This is the routine that render the trees:

glDepthMask(GL_FALSE);
glColorMask(GL_FALSE, GL_FALSE, GL_FALSE, GL_FALSE);
glutSolidCube(size*0.4f);
glDisable(GL_OCCLUSION_TEST_HP);
glDepthMask(GL_TRUE);
glColorMask(GL_TRUE, GL_TRUE, GL_TRUE, GL_TRUE);
glGetBooleanv(GL_OCCLUSION_TEST_RESULT_HP, &isVisible);
if (isVisible==TRUE)
{
glCallList(pine_tree);

}

V-man
02-23-2004, 06:09 AM
If you are storing all of your stuff on the card, then PCI Express or high AGP speeds won't help but I think a lot of people will.
Main RAM will be like having extended memory.
I don't remember reading about PCI Express memory but I'm sure it will have something like AGP memory.

As for glReadPixels, probably it will suck just as much as it does today if it already does.

Adrian
02-23-2004, 06:48 AM
Originally posted by V-man:
As for glReadPixels, probably it will suck just as much as it does today if it already does.

"ATI thinks PCI Express will allow multiple high performance graphics adaptors, allow new applications using the backchannel bandwidth, and increase the bar on graphics performance" http://www.theinquirer.net/?article=8000

By backchannel are they refering to readback? Also the term 'bidirectional bandwidth' is used frequently in articles about pci express. This must mean something or is it just marketing fluff.

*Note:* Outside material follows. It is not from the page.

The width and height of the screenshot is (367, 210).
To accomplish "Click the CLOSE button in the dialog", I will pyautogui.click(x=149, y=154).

I hoped NVidia/ATI would be clearer about what (if anything) PCI express means to developers particularly regarding readback speed. I've read a number of the technical documents and I still don't really know what its going to mean in real terms.

Tom Nuydens
02-23-2004, 11:41 PM
Originally posted by Jared:
so it would either have meant to write everything around that extension or just ignoring it.

Well yes, you'd have to design your engine around the extension to get good results out of it, but in many cases it's worth the effort IMHO.

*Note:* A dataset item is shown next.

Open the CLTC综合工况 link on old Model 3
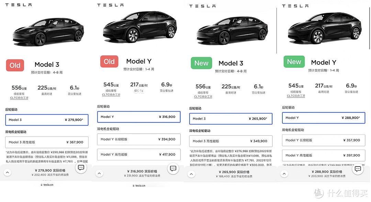Viewport: 371px width, 202px height. click(x=19, y=97)
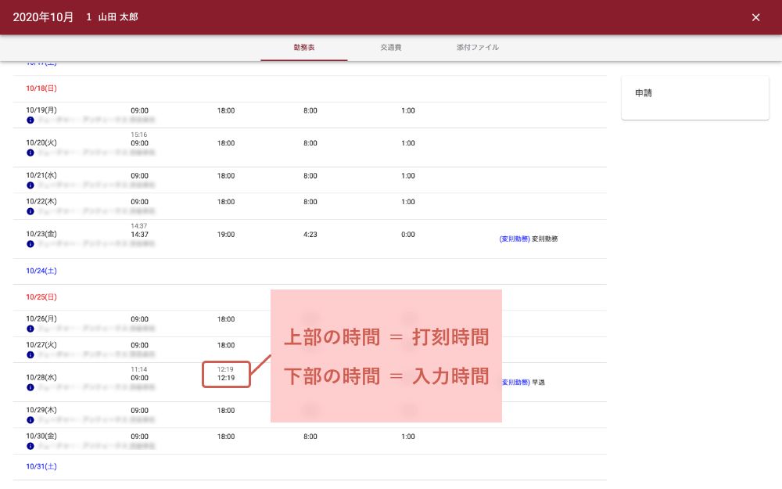Select the 10/31(土) date row
Screen dimensions: 782x489
[x=41, y=466]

Penetrator, unfortunately the code you posted is pretty close to the worst case scenario http://www.opengl.org/discussion_boards/ubb/smile.gif

For starters, as has been mentioned more than once before, don't use the HP extension -- use the NV or ARB one. One way to avoid the latency of the queries is to retrieve and use the results in the next frame, not the current one. Because your bounding boxes somewhat overestimate the size of your trees anyway, popping will hopefully be insignificant.

Next, I wonder in what kind of order you're drawing your trees? The best way to do it is front to back. Back to front is the worst case scenario, presumably you're somewhere in between (i.e. random order)?

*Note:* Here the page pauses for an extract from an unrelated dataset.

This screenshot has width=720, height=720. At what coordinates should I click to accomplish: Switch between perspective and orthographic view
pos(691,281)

Furthermore, you mention having 100-poly LODs for far away trees. You're likely to be fillrate-limited for those, so doing an occlusion query (and rasterizing a bounding box) might cost you more than just rendering the tree in those cases. For these objects, having good CPU-based hierarchical frustum culling could help.

-- Tom

Alessandro_dup1
02-25-2004, 01:07 PM
Thank you Tom, i'm going to try both frustum culling and the Arb occlusion extension. I will post some results later ...

rolfstenholm
02-28-2004, 07:53 AM
Idont think that GL_OCCLUSION_TEST_HP or the nvidia or ARB extension will work. The reason is that the test itself fails many times. The only thing that this tests promises is that objects which are visible always return true.
I have personaly tested the accuracy of a GeforceFX 5200 MX and found that all this test was good for was as a costly version of the frustum culling.
I do not think that test is even useful, even ignoring speed issues.
What I used to evaluate the test was binary tree using with front to back rendering using GL_OCCLUSION_TEST_HP. In a binary tree it doesnt make much difference if the test is fast it only needs to be accurate.
I checked my resulst by rendering all parts of the binary tree using wireframe and calculating the number of polygons clipped.
What I found that it managed perhaps to eliminate half of all polygons and the test basicaly failed to clip distant polygons. The only thing this test clipped appeared to be polygons that would have failed a frustum culling test.
My advice would be to skip that test, at least on my hardware it failed completely to be of practical use.
Has anyone else done a similar test on another GPU ? maybe the GeforceFX MX 5200 has a poor implementation of the extension ?

bunny
02-28-2004, 08:44 AM
I've tried the ARB extension and also my own software rendered solution, using SSE instructions to render 4 pixels at a time. For the city scene I'm rendering, the ARB extension was completely unusable on my Radeon 9700 Pro (about 1/4 of the frame rate). The sw solution OTOH worked incredibly well.

Some details:
http://www.gamedev.net/community/forums/topic.asp?topic_id=209249

[This message has been edited by bunny (edited 02-28-2004).]

Adrian
02-29-2004, 01:26 PM
Originally posted by rolfstenholm:
the test itself fails many times.

I've used the ARB/NV versions extensively and they work 100% as advertised on my 5900u.

Tom Nuydens
02-29-2004, 11:55 PM
I've seen the NV extension run on Radeon 9000/9700 and on GF 3/4/FX and all worked exactly as intended. If you're not getting the results or the performance you expected, check your code. If the hints given earlier in this thread don't suffice, try searching these forums -- there's been plenty of discussion on the proper usage patterns of occlusion queries.

-- Tom